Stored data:
==================================================
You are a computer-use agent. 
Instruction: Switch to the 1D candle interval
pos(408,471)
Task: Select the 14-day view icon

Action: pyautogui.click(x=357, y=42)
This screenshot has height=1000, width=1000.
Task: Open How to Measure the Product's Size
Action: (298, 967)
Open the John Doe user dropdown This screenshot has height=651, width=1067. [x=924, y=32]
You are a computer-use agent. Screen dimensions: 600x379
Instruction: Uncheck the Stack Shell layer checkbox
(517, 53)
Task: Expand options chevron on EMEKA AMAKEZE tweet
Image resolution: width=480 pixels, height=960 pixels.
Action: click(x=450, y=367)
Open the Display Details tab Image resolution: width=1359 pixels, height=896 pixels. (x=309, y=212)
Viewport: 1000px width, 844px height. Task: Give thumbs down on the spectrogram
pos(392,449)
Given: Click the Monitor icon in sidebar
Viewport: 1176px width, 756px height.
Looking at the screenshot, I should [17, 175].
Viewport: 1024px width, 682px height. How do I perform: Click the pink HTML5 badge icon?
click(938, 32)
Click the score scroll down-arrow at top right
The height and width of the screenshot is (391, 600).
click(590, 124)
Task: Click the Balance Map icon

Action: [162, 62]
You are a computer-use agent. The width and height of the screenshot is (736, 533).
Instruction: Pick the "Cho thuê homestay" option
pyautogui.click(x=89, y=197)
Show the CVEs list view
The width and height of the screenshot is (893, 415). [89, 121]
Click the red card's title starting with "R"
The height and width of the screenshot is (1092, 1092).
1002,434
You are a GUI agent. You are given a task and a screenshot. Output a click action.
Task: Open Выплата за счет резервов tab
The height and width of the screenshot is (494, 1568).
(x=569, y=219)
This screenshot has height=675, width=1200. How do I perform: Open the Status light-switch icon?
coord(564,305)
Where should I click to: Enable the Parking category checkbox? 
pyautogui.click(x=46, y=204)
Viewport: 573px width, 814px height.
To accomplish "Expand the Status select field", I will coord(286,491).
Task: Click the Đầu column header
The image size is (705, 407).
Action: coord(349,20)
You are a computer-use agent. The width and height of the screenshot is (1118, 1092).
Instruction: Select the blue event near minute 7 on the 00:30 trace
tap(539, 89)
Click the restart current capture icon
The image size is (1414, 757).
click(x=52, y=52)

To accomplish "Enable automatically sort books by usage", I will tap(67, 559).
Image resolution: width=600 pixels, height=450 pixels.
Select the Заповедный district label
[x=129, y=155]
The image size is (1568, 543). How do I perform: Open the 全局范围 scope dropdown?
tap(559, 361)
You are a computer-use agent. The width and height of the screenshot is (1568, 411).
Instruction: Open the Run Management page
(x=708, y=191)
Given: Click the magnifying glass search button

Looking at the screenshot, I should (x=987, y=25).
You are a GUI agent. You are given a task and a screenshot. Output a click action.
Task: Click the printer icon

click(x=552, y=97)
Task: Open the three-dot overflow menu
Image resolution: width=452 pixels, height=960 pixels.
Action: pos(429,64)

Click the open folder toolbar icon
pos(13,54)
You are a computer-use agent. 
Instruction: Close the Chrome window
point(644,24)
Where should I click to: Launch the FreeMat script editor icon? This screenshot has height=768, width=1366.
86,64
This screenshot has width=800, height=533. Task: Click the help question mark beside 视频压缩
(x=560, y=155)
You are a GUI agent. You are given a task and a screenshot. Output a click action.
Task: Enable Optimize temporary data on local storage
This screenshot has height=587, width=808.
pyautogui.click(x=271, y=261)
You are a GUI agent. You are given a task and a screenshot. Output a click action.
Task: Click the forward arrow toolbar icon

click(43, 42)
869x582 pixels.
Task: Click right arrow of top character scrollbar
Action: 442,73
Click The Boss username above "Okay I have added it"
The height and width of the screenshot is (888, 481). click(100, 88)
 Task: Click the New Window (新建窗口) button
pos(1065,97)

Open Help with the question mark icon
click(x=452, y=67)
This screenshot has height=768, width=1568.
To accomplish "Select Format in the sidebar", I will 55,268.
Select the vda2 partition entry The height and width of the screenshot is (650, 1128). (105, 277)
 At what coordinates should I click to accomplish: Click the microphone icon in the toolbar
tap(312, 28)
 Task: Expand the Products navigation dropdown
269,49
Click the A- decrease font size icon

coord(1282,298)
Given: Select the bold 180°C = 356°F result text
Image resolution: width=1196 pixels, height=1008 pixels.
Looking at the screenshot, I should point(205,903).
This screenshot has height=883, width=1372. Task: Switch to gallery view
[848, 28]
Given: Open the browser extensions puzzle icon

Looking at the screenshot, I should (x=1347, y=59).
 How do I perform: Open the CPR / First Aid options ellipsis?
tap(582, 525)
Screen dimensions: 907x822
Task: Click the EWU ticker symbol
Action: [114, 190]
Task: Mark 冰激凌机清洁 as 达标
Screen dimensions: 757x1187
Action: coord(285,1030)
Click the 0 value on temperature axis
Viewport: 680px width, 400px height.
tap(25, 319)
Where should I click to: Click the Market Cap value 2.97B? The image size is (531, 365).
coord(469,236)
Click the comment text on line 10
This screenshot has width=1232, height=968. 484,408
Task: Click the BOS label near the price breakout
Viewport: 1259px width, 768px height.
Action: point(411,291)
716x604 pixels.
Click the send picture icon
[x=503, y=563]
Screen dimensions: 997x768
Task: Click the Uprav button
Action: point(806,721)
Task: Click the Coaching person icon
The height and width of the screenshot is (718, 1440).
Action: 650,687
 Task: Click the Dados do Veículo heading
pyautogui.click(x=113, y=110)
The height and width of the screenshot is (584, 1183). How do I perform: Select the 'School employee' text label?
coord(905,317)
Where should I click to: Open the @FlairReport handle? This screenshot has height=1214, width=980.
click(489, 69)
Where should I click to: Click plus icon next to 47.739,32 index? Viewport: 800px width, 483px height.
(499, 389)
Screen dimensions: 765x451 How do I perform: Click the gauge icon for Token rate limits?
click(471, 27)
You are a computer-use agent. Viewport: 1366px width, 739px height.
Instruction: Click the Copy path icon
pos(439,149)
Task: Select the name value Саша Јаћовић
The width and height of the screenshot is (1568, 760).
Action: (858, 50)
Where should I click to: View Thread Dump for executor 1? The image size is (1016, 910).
==================================================
◆ YOUR ASSIGNMENT:
Set down each entry exactly, leaving none out.

◆ EXPECTED OUTPUT:
You are a computer-use agent. 
Instruction: Switch to the 1D candle interval
pos(408,471)
Task: Select the 14-day view icon

Action: pyautogui.click(x=357, y=42)
This screenshot has height=1000, width=1000.
Task: Open How to Measure the Product's Size
Action: (298, 967)
Open the John Doe user dropdown This screenshot has height=651, width=1067. [x=924, y=32]
You are a computer-use agent. Screen dimensions: 600x379
Instruction: Uncheck the Stack Shell layer checkbox
(517, 53)
Task: Expand options chevron on EMEKA AMAKEZE tweet
Image resolution: width=480 pixels, height=960 pixels.
Action: click(x=450, y=367)
Open the Display Details tab Image resolution: width=1359 pixels, height=896 pixels. (x=309, y=212)
Viewport: 1000px width, 844px height. Task: Give thumbs down on the spectrogram
pos(392,449)
Given: Click the Monitor icon in sidebar
Viewport: 1176px width, 756px height.
Looking at the screenshot, I should [17, 175].
Viewport: 1024px width, 682px height. How do I perform: Click the pink HTML5 badge icon?
click(938, 32)
Click the score scroll down-arrow at top right
The height and width of the screenshot is (391, 600).
click(590, 124)
Task: Click the Balance Map icon

Action: [162, 62]
You are a computer-use agent. The width and height of the screenshot is (736, 533).
Instruction: Pick the "Cho thuê homestay" option
pyautogui.click(x=89, y=197)
Show the CVEs list view
The width and height of the screenshot is (893, 415). [89, 121]
Click the red card's title starting with "R"
The height and width of the screenshot is (1092, 1092).
1002,434
You are a GUI agent. You are given a task and a screenshot. Output a click action.
Task: Open Выплата за счет резервов tab
The height and width of the screenshot is (494, 1568).
(x=569, y=219)
This screenshot has height=675, width=1200. How do I perform: Open the Status light-switch icon?
coord(564,305)
Where should I click to: Enable the Parking category checkbox? 
pyautogui.click(x=46, y=204)
Viewport: 573px width, 814px height.
To accomplish "Expand the Status select field", I will coord(286,491).
Task: Click the Đầu column header
The image size is (705, 407).
Action: coord(349,20)
You are a computer-use agent. The width and height of the screenshot is (1118, 1092).
Instruction: Select the blue event near minute 7 on the 00:30 trace
tap(539, 89)
Click the restart current capture icon
The image size is (1414, 757).
click(x=52, y=52)

To accomplish "Enable automatically sort books by usage", I will tap(67, 559).
Image resolution: width=600 pixels, height=450 pixels.
Select the Заповедный district label
[x=129, y=155]
The image size is (1568, 543). How do I perform: Open the 全局范围 scope dropdown?
tap(559, 361)
You are a computer-use agent. The width and height of the screenshot is (1568, 411).
Instruction: Open the Run Management page
(x=708, y=191)
Given: Click the magnifying glass search button

Looking at the screenshot, I should (x=987, y=25).
You are a GUI agent. You are given a task and a screenshot. Output a click action.
Task: Click the printer icon

click(x=552, y=97)
Task: Open the three-dot overflow menu
Image resolution: width=452 pixels, height=960 pixels.
Action: pos(429,64)

Click the open folder toolbar icon
pos(13,54)
You are a computer-use agent. 
Instruction: Close the Chrome window
point(644,24)
Where should I click to: Launch the FreeMat script editor icon? This screenshot has height=768, width=1366.
86,64
This screenshot has width=800, height=533. Task: Click the help question mark beside 视频压缩
(x=560, y=155)
You are a GUI agent. You are given a task and a screenshot. Output a click action.
Task: Enable Optimize temporary data on local storage
This screenshot has height=587, width=808.
pyautogui.click(x=271, y=261)
You are a GUI agent. You are given a task and a screenshot. Output a click action.
Task: Click the forward arrow toolbar icon

click(43, 42)
869x582 pixels.
Task: Click right arrow of top character scrollbar
Action: 442,73
Click The Boss username above "Okay I have added it"
The height and width of the screenshot is (888, 481). click(100, 88)
 Task: Click the New Window (新建窗口) button
pos(1065,97)

Open Help with the question mark icon
click(x=452, y=67)
This screenshot has height=768, width=1568.
To accomplish "Select Format in the sidebar", I will 55,268.
Select the vda2 partition entry The height and width of the screenshot is (650, 1128). (105, 277)
 At what coordinates should I click to accomplish: Click the microphone icon in the toolbar
tap(312, 28)
 Task: Expand the Products navigation dropdown
269,49
Click the A- decrease font size icon

coord(1282,298)
Given: Select the bold 180°C = 356°F result text
Image resolution: width=1196 pixels, height=1008 pixels.
Looking at the screenshot, I should point(205,903).
This screenshot has height=883, width=1372. Task: Switch to gallery view
[848, 28]
Given: Open the browser extensions puzzle icon

Looking at the screenshot, I should (x=1347, y=59).
 How do I perform: Open the CPR / First Aid options ellipsis?
tap(582, 525)
Screen dimensions: 907x822
Task: Click the EWU ticker symbol
Action: [114, 190]
Task: Mark 冰激凌机清洁 as 达标
Screen dimensions: 757x1187
Action: coord(285,1030)
Click the 0 value on temperature axis
Viewport: 680px width, 400px height.
tap(25, 319)
Where should I click to: Click the Market Cap value 2.97B? The image size is (531, 365).
coord(469,236)
Click the comment text on line 10
This screenshot has width=1232, height=968. 484,408
Task: Click the BOS label near the price breakout
Viewport: 1259px width, 768px height.
Action: point(411,291)
716x604 pixels.
Click the send picture icon
[x=503, y=563]
Screen dimensions: 997x768
Task: Click the Uprav button
Action: point(806,721)
Task: Click the Coaching person icon
The height and width of the screenshot is (718, 1440).
Action: 650,687
 Task: Click the Dados do Veículo heading
pyautogui.click(x=113, y=110)
The height and width of the screenshot is (584, 1183). How do I perform: Select the 'School employee' text label?
coord(905,317)
Where should I click to: Open the @FlairReport handle? This screenshot has height=1214, width=980.
click(489, 69)
Where should I click to: Click plus icon next to 47.739,32 index? Viewport: 800px width, 483px height.
(499, 389)
Screen dimensions: 765x451 How do I perform: Click the gauge icon for Token rate limits?
click(471, 27)
You are a computer-use agent. Viewport: 1366px width, 739px height.
Instruction: Click the Copy path icon
pos(439,149)
Task: Select the name value Саша Јаћовић
The width and height of the screenshot is (1568, 760).
Action: (858, 50)
Where should I click to: View Thread Dump for executor 1? The image size is (1016, 910).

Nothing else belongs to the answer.